Our flight path took us over a series of camps, some with buildings, a few with people living in them. Others seemed to be just surveyed places on the dusty soil.
“I have been instructed to set up facilities that can accommodate 10,000 people, in case the situation demands it. We made some progress on migrant exchange with the Cubans last year, but we still have some families here that are being processed for Emigration. We are keeping the Cubans separate from the Haitians and anyone else who shows up. Policy stuff. Not our job to figure that out down here. That is a Washington issue.”
We wheeled over Camps Alpha and Bravo, and saw areas where other camps might be placed.
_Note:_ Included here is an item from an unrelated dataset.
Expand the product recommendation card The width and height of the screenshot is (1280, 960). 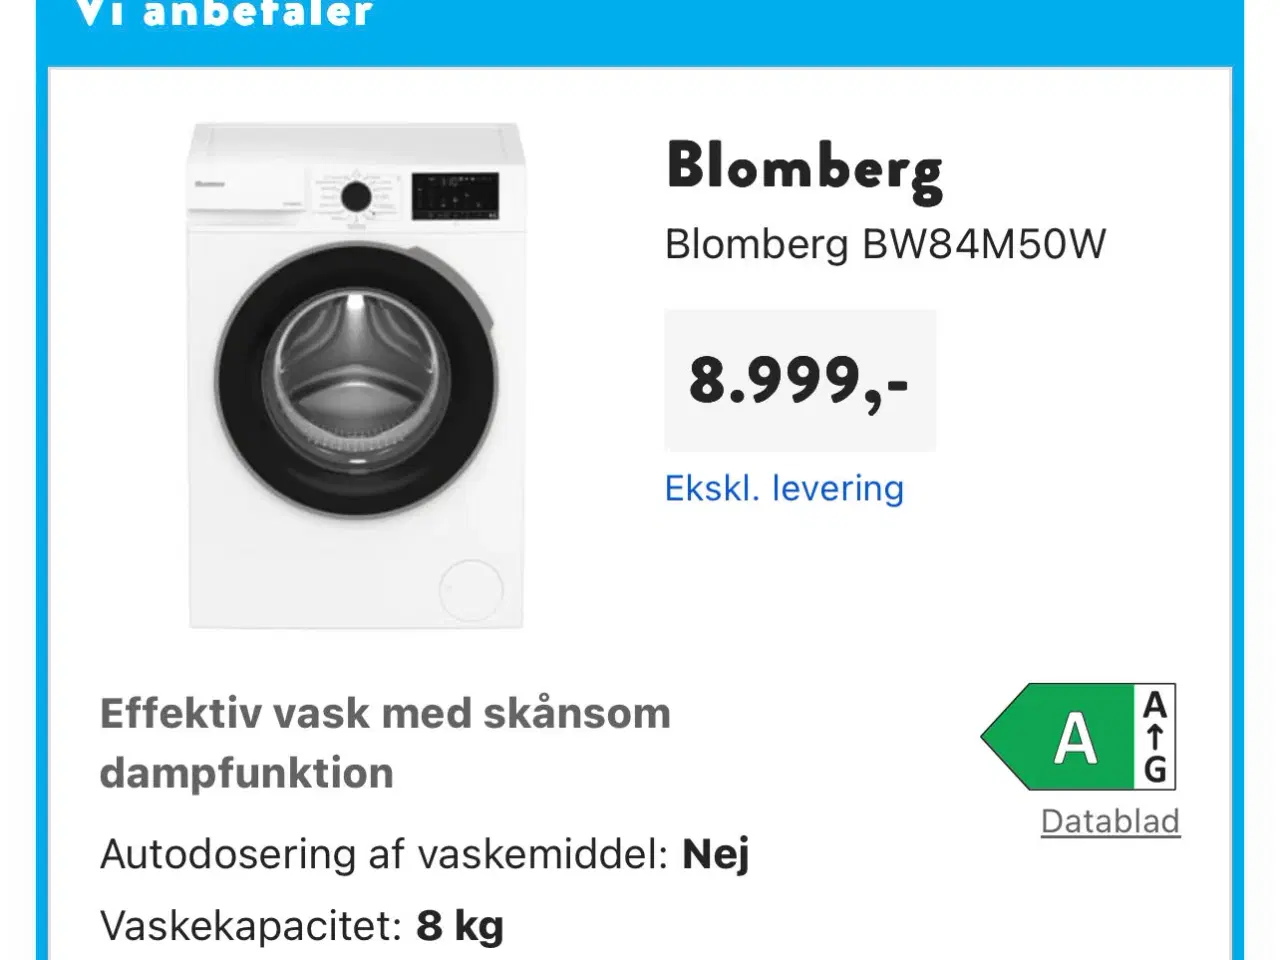[640, 500]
There seemed to be plenty of room in cse we need it. The pilot put the helo in tight turns that let us look out the door, straight down. A
group of people who might have been Cuban looked up at us from one of the camps. I like helicopters. I just don’t know why they fly. I also don’t know why we didn’t just fly back to the airfield. Maybe it was for theatrical purposes.
Then we were back on the ground and then back on the speedboat and then I was in the back of the little T-39 with Mr. Dixon’s artwork and by ten o’clock that night we were wheels down at Andrews and I had the Congressmen
on their way. At the office, our Boss seemed happy and I didn’t have to be at work until 0700 the next morning. I drove off the airbase and got on the Beltway headed toward Virginia. I was tired, but probably not as tired as the young Chinese fellows who were going to be learning a lot more about Iguanas.
It was pretty clear from that visit that we had to stay in Guantánamo. If only for the sake of the lizards.